Le Ballet Royal de la Nuit, le grand divertissement pour et par Louis XIV, le jeune Roi Soleil, est recrée en ce moment par Sébastien Daucé avec son ensemble Correspondances.

L'Opéra Royal du Château de Versailles.
L'Opéra Royal du Château de Versailles. © Getty / Bertrand Rindoff Petroff / Contributeur

Après le théâtre de Caen, ça se jouera la semaine prochaine, les 24 25 et 26 novembre à l'Opera Royal de Versailles, puis à l'Opera de Dijon les 2,3 et 5 décembre...

Cela fait plusieurs années maintenant, près de 5 ans, que le claveciniste et chef Sébastien Daucés'est plongé dans la récréation du Ballet Royal de la Nuit, après avoir découvert le récit de la Nuit, qui l'avait emballé. Un très beau livre disque était paru en 2015 chez Harmonia Mundi, et son rêve de voir cette nuit royale s'incarner en scène voit enfin le jour aujourd'hui...

Alors la création du Ballet Royal de la Nuit, le 23 février 1653 dans la grande salle du Petit Bourbon, au Palais du Louvre, a été un événement majeur du Grand Siècle.

L'ambition de cette nuit royale était autant esthétique, que musicale, que politique, parce que les arts, au XVII ème, étaient au coeur du pouvoir et de l'état.

Il s'agissait ici, de marquer la fin de la fronde, la nuit métaphoriquement, vaincue par l'aurore, la lumière, incarnée en scène par le jeune  Louis XIV d'à peine 15 ans. Assoir son pouvoir, et montrer son incontestable supériorité.

Pour ce faire, l'habile Cardinal Mazarin, ministre et parrain de Louis XIV, convoque les meilleurs artistes: Issac de Benserade pour le livret, Michel Lambert et Jean de Cambefort pour la musique, et l'ingénieur Giacomo Torelli pour ses époustouflantes machineries.

Le livret est construit autour de quatre veilles et d'un grand ballet final.

Nous commençons lorsque la Nuit descend sur la terre. Elle divertit l'assemblée en présentant les habitants du royaume qui défilent sous les yeux des spectateurs:

Bergers, Galands, Coquettes, mais aussi Bandits, Gueux et Filoux...

Puis les divertissements amoureux sur lesquels règne Venus prennent place pour la seconde veille. Elle chante les voluptés des Jeux et des Plaisirs, et les Trois Grâces dressent les louanges de leur jeune et charmante déesse ...

Dans la troisième veille, qui met en scène la Lune descendue du ciel, le jeune roi sera confronté aux deux visages de l'amour. Seront convoqués toutes sortes de personnages maléfiques pour une cérémonie de Sabbat, grand rite païen.

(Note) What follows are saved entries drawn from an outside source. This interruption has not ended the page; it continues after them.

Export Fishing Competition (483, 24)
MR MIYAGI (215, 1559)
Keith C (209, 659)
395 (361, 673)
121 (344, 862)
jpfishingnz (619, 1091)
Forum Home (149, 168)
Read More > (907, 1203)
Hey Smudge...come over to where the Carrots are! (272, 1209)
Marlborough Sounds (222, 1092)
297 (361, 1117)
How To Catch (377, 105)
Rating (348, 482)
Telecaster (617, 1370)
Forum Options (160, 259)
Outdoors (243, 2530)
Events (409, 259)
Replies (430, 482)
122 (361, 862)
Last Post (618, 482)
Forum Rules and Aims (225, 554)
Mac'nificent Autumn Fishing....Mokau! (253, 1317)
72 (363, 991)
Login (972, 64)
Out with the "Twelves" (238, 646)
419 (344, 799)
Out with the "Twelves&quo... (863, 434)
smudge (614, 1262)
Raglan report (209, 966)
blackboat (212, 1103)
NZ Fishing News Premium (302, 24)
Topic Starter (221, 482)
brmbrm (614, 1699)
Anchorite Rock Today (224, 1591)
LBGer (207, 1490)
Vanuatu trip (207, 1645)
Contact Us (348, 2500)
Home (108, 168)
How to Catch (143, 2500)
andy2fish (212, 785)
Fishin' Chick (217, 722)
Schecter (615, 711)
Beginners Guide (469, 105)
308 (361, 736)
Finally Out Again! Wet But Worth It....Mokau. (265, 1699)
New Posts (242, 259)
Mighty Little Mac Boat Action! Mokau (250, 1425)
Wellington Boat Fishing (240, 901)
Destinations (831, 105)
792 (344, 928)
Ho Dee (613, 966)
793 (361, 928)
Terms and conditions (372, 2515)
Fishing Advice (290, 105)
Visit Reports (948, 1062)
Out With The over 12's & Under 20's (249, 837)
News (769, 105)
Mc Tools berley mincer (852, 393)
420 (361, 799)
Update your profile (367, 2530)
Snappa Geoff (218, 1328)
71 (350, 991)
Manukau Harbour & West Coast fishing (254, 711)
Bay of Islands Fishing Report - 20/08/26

Reviendront peu à peu dans la dernière veille, placée sous la tutelle du Sommeil et du Silence, le calme, préparant les spectateurs au réveil.  

L'Aurore peut alors paraître, elle descend de son char pour marquer la fin de cette folle nuit. Et annonce une lumière si vive qu'elle en est elle-même éblouie. Un astre si éclatant qu'il fera pâlir tous les autres: "C'est le Soleil, c'est le jeune Louis."

Pour redonner vie au Ballet Royal de la Nuit, Sébastien Daucé a effectué un très important travail de recréation, puisque si le livret existe, fournissant l'argument, des indications scène, et des dessins, il ne restait de la partition qu'une copie, effectuée quarante plus tard par Philidor, de la partie de premier violon.

Sébastien Daucé a donc réécrit, en  s'inspirant de l'écriture à 5 parties "à la française", et en ajoutant deux oeuvres à la structure du spectacle.

L'Orfeo de Luigi Rossi, et L'Ercole amante de Cavalli.

Deux opéras italiens, qui se fondent à merveille dans ce somptueux Grand Ballet, donnant aussi à entendre l'osmose et la liberté qui régnait entre les Styles àl'Epoque.

Le Ballet Royal de la Nuit, par Sebastien Daucé, mis en scène et chorégraphié par Francesca Lattuada, se jouera les 24,25 et 26 novembre à l’Opera Royal de Versailles puis à l’Opera de Dijon les 2,3, et 5 décembre.